Чувствуя, что за последний час насмотрелся на покойников на три жизни вперед, он отошел от дивана и вернулся к письменному столу. Ему вдруг стало интересно, что писал этот странный обитатель подземного бункера незадолго до своей смерти. Кто это был – ученый, философ, полоумный гений, Диоген на полном государственном обеспечении? Лежавшие на столе бумаги могли ответить на этот вопрос, и Георгий Луарсабович, поудобнее пристроив на столе ощутимо нагревшийся фонарь, начал осторожно, боясь повредить, перебирать исписанные листки.
Один из них привлек его внимание. Похоже, это было письмо – законченное, но по какой-то причине не отправленное. Начиналось оно словами "Дорогой юный пионер!", а в конце стояла размашистая подпись. Некоторое время Георгий Луарсабович, не веря глазам, смотрел на эту подпись, потом поднес письмо к самому фонарю и посмотрел снова. Ошибка исключалась: эта подпись была ему хорошо знакома.

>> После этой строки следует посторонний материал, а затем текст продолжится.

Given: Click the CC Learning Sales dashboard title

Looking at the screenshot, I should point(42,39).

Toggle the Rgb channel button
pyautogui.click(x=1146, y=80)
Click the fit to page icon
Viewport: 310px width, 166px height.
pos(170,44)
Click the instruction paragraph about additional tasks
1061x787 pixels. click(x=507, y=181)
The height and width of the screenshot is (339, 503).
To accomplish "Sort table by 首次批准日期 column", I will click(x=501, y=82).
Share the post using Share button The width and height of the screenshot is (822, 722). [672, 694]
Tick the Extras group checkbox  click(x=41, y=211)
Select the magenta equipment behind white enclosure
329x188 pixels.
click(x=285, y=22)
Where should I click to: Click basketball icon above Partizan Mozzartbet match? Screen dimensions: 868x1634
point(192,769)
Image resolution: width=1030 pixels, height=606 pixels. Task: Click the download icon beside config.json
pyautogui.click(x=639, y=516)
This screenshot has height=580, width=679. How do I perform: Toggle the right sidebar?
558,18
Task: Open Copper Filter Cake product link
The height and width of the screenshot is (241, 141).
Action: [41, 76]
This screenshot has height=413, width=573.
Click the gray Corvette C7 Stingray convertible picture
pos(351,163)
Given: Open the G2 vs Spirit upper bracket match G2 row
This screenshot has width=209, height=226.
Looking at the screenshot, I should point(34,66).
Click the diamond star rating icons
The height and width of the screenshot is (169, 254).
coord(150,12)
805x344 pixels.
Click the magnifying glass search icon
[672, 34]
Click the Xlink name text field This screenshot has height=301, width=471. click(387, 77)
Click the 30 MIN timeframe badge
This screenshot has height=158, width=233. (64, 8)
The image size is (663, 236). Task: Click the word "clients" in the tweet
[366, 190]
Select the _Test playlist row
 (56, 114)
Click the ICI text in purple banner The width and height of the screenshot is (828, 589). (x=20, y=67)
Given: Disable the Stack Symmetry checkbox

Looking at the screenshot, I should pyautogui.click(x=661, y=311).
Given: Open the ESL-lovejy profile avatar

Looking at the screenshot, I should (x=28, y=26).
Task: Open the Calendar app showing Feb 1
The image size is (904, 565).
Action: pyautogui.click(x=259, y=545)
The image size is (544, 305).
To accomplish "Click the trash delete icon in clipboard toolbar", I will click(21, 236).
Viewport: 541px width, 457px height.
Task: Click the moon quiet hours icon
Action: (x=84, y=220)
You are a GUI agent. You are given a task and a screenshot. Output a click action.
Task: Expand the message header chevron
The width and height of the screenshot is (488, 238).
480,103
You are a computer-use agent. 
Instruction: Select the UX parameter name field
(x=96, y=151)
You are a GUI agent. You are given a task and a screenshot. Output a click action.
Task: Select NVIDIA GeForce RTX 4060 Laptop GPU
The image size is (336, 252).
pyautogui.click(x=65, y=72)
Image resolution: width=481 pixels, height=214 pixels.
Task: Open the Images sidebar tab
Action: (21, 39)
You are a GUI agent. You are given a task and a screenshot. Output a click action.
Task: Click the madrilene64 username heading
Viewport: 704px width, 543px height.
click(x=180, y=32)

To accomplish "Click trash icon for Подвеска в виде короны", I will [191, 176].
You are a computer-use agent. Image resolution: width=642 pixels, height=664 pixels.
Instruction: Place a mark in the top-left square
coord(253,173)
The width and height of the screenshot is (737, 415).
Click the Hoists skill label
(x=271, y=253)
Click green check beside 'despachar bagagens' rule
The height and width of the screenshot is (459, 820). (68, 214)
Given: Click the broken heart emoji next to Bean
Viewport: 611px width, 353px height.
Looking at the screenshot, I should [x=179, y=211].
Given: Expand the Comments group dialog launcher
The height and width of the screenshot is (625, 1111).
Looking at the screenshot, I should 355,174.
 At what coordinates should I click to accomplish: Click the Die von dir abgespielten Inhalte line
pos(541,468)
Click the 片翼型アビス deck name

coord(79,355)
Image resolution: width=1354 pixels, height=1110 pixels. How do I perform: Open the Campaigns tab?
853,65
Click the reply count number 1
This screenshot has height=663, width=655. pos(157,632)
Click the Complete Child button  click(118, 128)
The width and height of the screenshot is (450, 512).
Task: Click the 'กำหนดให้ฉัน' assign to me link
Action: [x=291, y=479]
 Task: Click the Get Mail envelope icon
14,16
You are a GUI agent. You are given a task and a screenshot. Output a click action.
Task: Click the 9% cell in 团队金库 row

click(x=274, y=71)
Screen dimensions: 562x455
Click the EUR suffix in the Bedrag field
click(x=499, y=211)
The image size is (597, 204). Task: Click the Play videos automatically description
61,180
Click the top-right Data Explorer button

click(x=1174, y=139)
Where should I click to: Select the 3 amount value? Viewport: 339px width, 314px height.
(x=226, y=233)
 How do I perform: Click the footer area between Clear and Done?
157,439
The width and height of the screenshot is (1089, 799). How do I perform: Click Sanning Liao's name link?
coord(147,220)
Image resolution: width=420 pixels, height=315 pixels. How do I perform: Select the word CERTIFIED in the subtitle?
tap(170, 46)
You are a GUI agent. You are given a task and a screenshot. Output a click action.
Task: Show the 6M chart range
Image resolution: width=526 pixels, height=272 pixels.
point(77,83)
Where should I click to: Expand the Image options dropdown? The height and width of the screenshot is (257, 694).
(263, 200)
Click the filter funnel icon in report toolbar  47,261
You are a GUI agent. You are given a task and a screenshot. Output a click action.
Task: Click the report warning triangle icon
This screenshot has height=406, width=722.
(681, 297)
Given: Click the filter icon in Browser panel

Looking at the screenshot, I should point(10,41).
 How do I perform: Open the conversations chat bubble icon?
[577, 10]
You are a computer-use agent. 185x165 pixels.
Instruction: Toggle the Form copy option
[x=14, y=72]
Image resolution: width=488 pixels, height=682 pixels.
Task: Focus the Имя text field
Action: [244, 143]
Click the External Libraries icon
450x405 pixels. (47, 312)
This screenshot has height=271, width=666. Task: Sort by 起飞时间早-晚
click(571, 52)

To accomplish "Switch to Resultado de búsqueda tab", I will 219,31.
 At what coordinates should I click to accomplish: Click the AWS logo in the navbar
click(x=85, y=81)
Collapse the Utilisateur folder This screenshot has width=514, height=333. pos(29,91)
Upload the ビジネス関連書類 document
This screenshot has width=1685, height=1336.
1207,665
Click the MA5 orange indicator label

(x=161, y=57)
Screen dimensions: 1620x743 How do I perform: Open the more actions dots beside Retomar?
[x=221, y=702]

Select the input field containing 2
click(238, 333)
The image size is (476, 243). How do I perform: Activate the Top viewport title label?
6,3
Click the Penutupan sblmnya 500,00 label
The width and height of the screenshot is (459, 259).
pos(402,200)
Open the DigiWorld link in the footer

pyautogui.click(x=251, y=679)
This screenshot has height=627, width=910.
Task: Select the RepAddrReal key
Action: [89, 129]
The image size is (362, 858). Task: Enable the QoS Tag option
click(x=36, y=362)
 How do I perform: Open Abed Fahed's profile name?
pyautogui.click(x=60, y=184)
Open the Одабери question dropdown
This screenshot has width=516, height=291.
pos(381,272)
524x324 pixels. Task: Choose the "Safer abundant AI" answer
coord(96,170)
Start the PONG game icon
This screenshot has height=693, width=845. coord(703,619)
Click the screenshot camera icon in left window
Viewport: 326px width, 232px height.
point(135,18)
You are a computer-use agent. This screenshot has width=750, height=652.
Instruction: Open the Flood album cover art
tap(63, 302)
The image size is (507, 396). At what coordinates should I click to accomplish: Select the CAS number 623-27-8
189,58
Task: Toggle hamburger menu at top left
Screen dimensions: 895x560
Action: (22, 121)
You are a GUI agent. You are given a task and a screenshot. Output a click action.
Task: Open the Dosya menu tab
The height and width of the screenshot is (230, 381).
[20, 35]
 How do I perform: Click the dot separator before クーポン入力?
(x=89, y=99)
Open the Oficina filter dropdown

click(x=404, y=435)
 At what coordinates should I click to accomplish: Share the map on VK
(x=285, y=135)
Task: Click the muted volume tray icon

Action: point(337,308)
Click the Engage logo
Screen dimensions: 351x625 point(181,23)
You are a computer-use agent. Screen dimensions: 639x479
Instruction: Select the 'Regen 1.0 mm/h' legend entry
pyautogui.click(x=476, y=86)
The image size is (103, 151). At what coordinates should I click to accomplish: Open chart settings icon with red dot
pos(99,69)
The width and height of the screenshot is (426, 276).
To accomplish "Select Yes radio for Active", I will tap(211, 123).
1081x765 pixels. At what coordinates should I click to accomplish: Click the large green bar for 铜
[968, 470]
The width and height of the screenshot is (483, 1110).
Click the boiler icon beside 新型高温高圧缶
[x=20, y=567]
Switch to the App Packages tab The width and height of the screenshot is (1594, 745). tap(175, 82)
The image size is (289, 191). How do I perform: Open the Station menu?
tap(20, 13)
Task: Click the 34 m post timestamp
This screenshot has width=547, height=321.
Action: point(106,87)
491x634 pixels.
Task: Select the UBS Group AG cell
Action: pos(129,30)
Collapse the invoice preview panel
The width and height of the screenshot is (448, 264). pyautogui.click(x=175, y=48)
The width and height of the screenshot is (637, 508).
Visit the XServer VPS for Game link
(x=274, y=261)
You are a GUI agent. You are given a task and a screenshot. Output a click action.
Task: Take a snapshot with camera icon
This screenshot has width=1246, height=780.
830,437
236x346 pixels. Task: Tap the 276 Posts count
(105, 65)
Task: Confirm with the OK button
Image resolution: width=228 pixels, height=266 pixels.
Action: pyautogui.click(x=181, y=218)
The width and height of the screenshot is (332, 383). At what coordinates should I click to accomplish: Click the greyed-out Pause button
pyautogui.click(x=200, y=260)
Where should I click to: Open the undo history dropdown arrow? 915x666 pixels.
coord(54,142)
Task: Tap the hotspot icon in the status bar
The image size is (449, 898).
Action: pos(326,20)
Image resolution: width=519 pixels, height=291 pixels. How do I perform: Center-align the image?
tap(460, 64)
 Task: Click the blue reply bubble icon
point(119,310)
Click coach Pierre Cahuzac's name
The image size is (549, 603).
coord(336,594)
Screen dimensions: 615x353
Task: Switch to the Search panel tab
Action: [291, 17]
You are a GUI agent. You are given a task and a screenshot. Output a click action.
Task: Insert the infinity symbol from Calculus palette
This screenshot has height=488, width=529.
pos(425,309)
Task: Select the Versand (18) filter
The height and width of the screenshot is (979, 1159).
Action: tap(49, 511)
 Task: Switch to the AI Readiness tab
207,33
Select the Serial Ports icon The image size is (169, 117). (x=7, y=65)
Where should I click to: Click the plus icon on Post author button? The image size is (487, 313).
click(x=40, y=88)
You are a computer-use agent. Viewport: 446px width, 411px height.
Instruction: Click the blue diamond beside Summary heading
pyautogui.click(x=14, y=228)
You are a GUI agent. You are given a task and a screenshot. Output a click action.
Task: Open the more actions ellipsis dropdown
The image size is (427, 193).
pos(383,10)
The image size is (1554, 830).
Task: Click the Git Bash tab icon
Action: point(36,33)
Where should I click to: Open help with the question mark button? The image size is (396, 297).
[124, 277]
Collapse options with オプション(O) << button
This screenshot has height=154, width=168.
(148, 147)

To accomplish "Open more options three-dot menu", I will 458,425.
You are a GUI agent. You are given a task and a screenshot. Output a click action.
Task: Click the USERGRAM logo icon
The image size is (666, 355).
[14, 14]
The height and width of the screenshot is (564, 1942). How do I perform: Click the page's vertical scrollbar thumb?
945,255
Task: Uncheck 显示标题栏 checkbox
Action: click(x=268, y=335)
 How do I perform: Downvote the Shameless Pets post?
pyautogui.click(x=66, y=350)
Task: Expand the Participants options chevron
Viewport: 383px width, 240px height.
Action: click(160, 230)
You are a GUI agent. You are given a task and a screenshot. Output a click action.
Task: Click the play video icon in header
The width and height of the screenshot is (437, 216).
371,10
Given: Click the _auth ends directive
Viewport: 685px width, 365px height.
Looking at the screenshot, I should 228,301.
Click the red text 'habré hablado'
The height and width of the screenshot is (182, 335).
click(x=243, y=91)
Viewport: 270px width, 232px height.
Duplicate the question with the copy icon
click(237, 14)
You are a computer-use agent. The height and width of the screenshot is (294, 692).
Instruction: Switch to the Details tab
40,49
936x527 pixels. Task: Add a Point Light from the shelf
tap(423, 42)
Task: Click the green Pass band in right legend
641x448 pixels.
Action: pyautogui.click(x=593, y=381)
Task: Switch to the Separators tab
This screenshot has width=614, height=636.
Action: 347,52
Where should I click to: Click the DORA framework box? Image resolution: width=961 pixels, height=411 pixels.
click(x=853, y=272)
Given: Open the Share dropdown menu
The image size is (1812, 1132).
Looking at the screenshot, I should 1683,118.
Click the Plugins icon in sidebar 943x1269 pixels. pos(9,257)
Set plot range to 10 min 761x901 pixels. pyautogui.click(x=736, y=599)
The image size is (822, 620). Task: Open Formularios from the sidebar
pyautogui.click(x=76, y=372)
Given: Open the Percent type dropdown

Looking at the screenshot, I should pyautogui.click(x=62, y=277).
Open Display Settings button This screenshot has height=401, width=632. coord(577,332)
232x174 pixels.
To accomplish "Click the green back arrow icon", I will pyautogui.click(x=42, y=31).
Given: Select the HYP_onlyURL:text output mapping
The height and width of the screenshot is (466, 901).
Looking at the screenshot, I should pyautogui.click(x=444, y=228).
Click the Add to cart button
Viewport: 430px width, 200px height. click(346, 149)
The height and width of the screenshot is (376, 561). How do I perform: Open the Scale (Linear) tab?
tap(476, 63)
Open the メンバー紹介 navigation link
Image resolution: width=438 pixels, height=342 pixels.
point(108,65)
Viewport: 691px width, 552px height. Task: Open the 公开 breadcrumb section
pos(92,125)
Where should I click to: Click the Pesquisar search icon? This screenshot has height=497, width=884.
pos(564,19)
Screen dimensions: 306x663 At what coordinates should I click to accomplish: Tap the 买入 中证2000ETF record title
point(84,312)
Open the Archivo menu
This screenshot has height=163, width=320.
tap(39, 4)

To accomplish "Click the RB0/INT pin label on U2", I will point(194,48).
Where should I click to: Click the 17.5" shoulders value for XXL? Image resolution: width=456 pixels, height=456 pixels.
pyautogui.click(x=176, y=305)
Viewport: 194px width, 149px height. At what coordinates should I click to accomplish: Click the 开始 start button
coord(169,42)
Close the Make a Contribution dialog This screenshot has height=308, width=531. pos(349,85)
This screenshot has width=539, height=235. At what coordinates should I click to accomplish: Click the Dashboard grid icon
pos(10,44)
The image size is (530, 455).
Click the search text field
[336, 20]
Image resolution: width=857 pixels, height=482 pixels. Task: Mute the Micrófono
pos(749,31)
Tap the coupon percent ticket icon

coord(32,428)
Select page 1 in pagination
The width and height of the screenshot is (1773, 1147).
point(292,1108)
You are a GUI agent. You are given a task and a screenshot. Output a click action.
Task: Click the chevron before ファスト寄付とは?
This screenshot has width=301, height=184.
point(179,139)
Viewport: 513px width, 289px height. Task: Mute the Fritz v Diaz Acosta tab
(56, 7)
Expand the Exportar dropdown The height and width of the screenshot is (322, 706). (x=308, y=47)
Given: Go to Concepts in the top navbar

Гургенидзе вытер со лба неожиданно проступившую испарину, заметив при этом, как трясется рука, и окликнул Клыкова. Голос его прозвучал странно, больше всего он напоминал карканье полумертвой от холода и бескормицы вороны. Услышав его, Клыков со всех ног бросился к столу. Охранник бежал следом.
Георгий Луарсабович вытянул перед собой трясущуюся руку с растопыренной ладонью.
– Стойте, – прохрипел он. – Стой, Гена. Ты иди погуляй там... где-нибудь.
– Ступай, – коротко распорядился Клыков, и охранник молча испарился. – Что у тебя, батоно? Что ты здесь нашел?
– Сам посмотри, – ответил Гургенидзе. – А то, если я скажу, Что нашел, ты решишь, что я совсем спятил. Вот, сюда смотри. Подпись тебе ничего не напоминает?
Некоторое время Клыков изучал подпись, а потом поднял глаза на Гургенидзе. Глаза у него были огромные и какие-то больные, полные не то печали, не то смертной тоски.
– Либо мы оба спятили, – тихо произнес он после мучительно длинной паузы, – либо...
– Вот именно, – сказал Георгий Луарсабович, – "либо". Не знаю, как ты, а я в институте на эту подпись насмотрелся до тошноты.
– Мне тоже хватило, – кивнул Клыков. – Пятьдесят с чем-то томов, и на каждом – вот это... Но это же бред, батоно!
– Бред, – согласился Гургенидзе.
Они, не сговариваясь, повернулись к дивану и осветили фонарями лежавшую там мумию.
Глава 4
Глеб сделал музыку потише и прислушался. Он не ошибся: в дверь действительно звонили, причем, судя по продолжительности трелей, звонили уже давно и успели за это время потерять всякое терпение.
– Елки-палки, – сказал Сиверов и одним движением поднялся с низкого дивана.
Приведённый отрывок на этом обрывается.